Reproduce, exactly, the lines of the material below from the line containing "You are a computer-use" through the line containing "Instruction: Clear the All filter selection", with both end lines included and nothing else.

## Task input
************

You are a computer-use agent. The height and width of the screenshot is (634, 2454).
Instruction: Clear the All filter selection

************

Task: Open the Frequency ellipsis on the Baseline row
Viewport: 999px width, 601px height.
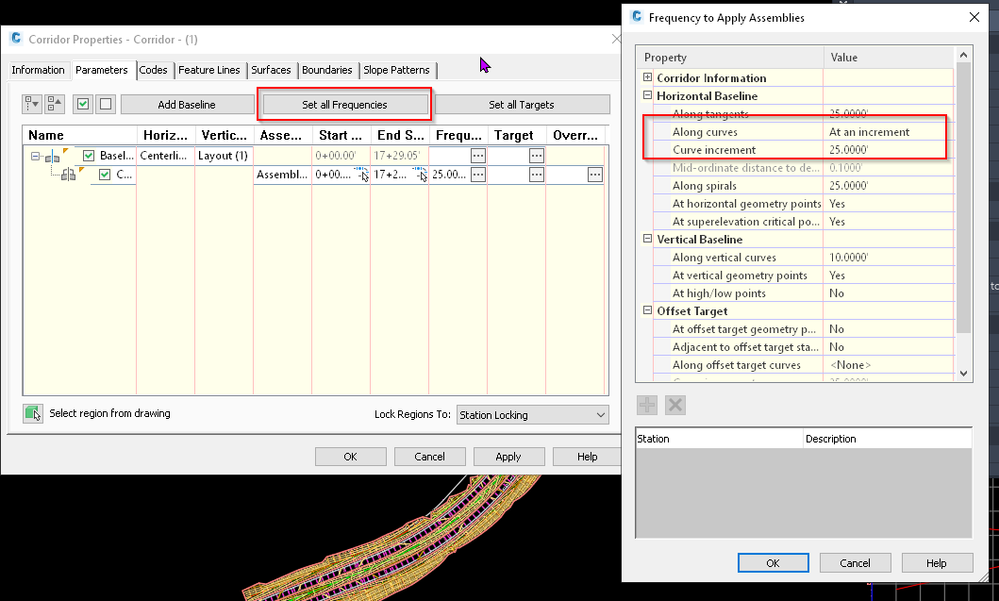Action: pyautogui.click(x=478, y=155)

************

## Task solution
You are a computer-use agent. The height and width of the screenshot is (634, 2454).
Instruction: Clear the All filter selection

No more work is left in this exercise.